Required work — Every record must appear in your reply exactly as written.

[Items listed in a dataset]
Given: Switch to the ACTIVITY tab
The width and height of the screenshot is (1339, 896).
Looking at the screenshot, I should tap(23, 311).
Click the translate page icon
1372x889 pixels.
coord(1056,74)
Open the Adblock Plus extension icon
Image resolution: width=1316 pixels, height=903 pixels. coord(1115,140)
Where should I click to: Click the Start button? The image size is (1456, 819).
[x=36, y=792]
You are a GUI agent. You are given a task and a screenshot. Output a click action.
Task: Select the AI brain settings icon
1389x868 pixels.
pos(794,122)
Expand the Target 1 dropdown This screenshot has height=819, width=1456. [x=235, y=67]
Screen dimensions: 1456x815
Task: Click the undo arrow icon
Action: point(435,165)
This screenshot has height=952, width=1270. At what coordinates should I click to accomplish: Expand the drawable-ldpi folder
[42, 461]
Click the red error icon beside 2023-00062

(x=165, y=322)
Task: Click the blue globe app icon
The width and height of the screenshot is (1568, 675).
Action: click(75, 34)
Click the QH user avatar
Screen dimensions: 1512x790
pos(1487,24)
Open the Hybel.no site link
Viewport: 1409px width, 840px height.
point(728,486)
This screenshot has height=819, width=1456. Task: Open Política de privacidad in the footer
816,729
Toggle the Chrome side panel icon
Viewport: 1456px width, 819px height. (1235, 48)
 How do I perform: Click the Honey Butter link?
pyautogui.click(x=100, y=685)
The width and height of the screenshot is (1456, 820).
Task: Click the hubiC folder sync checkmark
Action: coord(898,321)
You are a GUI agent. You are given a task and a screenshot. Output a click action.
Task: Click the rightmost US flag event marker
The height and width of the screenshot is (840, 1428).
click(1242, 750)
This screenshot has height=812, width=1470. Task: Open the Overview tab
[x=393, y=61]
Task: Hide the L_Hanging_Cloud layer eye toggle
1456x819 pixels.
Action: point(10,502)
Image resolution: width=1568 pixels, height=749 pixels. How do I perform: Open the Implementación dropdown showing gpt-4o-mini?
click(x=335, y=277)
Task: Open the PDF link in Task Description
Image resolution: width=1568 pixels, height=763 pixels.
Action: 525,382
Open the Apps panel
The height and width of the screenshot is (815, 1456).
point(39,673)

Answer below —
Given: Switch to the ACTIVITY tab
The width and height of the screenshot is (1339, 896).
Looking at the screenshot, I should tap(23, 311).
Click the translate page icon
1372x889 pixels.
coord(1056,74)
Open the Adblock Plus extension icon
Image resolution: width=1316 pixels, height=903 pixels. coord(1115,140)
Where should I click to: Click the Start button? The image size is (1456, 819).
[x=36, y=792]
You are a GUI agent. You are given a task and a screenshot. Output a click action.
Task: Select the AI brain settings icon
1389x868 pixels.
pos(794,122)
Expand the Target 1 dropdown This screenshot has height=819, width=1456. [x=235, y=67]
Screen dimensions: 1456x815
Task: Click the undo arrow icon
Action: point(435,165)
This screenshot has height=952, width=1270. At what coordinates should I click to accomplish: Expand the drawable-ldpi folder
[42, 461]
Click the red error icon beside 2023-00062

(x=165, y=322)
Task: Click the blue globe app icon
The width and height of the screenshot is (1568, 675).
Action: click(75, 34)
Click the QH user avatar
Screen dimensions: 1512x790
pos(1487,24)
Open the Hybel.no site link
Viewport: 1409px width, 840px height.
point(728,486)
This screenshot has height=819, width=1456. Task: Open Política de privacidad in the footer
816,729
Toggle the Chrome side panel icon
Viewport: 1456px width, 819px height. (1235, 48)
 How do I perform: Click the Honey Butter link?
pyautogui.click(x=100, y=685)
The width and height of the screenshot is (1456, 820).
Task: Click the hubiC folder sync checkmark
Action: coord(898,321)
You are a GUI agent. You are given a task and a screenshot. Output a click action.
Task: Click the rightmost US flag event marker
The height and width of the screenshot is (840, 1428).
click(1242, 750)
This screenshot has height=812, width=1470. Task: Open the Overview tab
[x=393, y=61]
Task: Hide the L_Hanging_Cloud layer eye toggle
1456x819 pixels.
Action: point(10,502)
Image resolution: width=1568 pixels, height=749 pixels. How do I perform: Open the Implementación dropdown showing gpt-4o-mini?
click(x=335, y=277)
Task: Open the PDF link in Task Description
Image resolution: width=1568 pixels, height=763 pixels.
Action: 525,382
Open the Apps panel
The height and width of the screenshot is (815, 1456).
point(39,673)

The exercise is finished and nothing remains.